Restoring an old 80's boombox

We picked up this gorgeous Philips D8569 boombox from 1982 at a second-hand place recently.

Black boombox with silver trim, two tape decks, two speakers and a radio antenna

When we got it home and put a tape in it, the sound was really muddy. And worse, every time you moved one of the volume sliders even a tiny bit, it produced an ear-splitting crackle at maximum volume from both speakers. We were almost going to try to return it when I thought "I bet it'd be fun to try to fix it instead".

So I ordered a can of DeoxtIT D5 spray to deoxidise the volume sliders, some tape head cleaner and demagnetiser, and some plastic polish to try to knock a few years of aging off its appearance.
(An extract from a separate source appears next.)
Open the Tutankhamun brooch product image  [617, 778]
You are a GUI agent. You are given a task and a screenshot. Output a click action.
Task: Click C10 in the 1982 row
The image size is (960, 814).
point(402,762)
'Vinyl Styl' branded cassette head cleaner & demagnetiser, DeoxitD5 spray can, and three bottles of plastic polish
This stuff cost more than the boombox itself.

Deoxidising the sliders meant partially disassembling the thing. It was quite exciting to see inside an early 80's music player.

Disassembled boombox with the front removed. Circuit boards and tape decks and other internals are visible.
You can see a jammed pause button on the left hand side of this photo.

The adjustable potentiometers were on this brown circuit board underneath.

Brown circuit board with some sliding adjustable potentiometers. In the background the DeoxitD5 spray is visible.

I sprayed them a little tiny bit, moved the sliders back and forth a whole bunch, then dried it off as best as I could. After reassembly I ran the cleaner tape and then gave the whole thing a quick polish.

The result is a working boombox, give or take a few remaining issues. I'm not 100% convinced the tape decks are finished yet. One has a pause button that's stuck, so that one is out of action until I'm feeling brave enough to disassemble that whole button mechanism. The other one sounds a ton better but maybe not perfect yet. The volume slider crackle is gone though.